SALT LAKE CITY — Utah civil rights advocates continue to voice concerns about how and when facial recognition software is used by law enforcement to scan state-controlled photo databases, some of which include thousands of images of children.
A consensus bill aiming to place some limitations on the use of digital facial recognition systems that use computer algorithms to match a photo against stored images did appear in the 2020 Utah legislative session, but not until late in the process and the proposal failed to get even an initial hearing by lawmakers.
The issue made headlines in 2019 when national and local outlets reported on the long-running practice of making a database of Utah driver’s license photos, including those of minors, available without warrants to local and federal law enforcement agencies to perform dragnet-like searches using advanced facial recognition software programs.

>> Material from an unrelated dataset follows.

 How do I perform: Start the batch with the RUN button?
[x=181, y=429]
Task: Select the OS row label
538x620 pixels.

On Tuesday, Utah Department of Public Safety Chief Special Agent Maj. Brian Redd told members of the Law Enforcement and Criminal Justice Interim Committee that even though new legislation was not advanced in this year’s general session, some changes to the way facial recognition searches can be applied to state databases have been implemented.
Redd said those search requests now funnel through the Utah Criminal Justice Information Service system, which logs and tracks all requests. And he said each request now must be accompanied by a criminal case number, a statement demonstrating need for the check and supervisor approval. Redd said all facial recognition searches are overseen by an analyst and that a former practice of sometimes submitting multiple possible matches to law enforcement search requests has been replaced with returning only a single photo match, if any, on those queries.

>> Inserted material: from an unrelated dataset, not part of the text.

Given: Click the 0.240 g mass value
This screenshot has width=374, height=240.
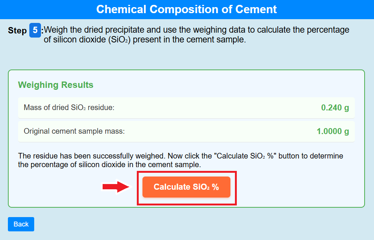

Redd also noted that the state’s facial recognition software tools have been recently upgraded and that analysts are getting new training to screen for bias issues.
Still civil rights watchdogs want to see rules codified to ensure every government agency is beholden to the same rules.
Libertas Institute President Connor Boyack noted there is no implied or legal consent extended by Utah residents who apply for driver’s licenses or state identification cards to have their images searched just because they’ve obtained those documents. Boyack also wants to see legislation that stipulates what types of crimes warrant conducting facial recognition searches by law enforcement.
American Civil Liberties Union of Utah legislative and policy counsel Marina Lowe said her organization is concerned about research showing racial bias in facial recognition algorithms as well as the continued inclusion of images of minors in databases that are regularly searched by law enforcement.
“We ... continue to have deep concern about the types of algorithms that are being used and the consequences for people of color in our state,” Lowe said. “The driver’s license database base also includes state identification cards, including for some minors under 16 ... children of a very young age whose faces and images are being scanned regularly.”
While Tuesday’s discussion was for informational purposes, one committee member noted a bill file has been opened that will be looking at proposed new facial recognition software rules similar to those found in SB218 from this year’s general session.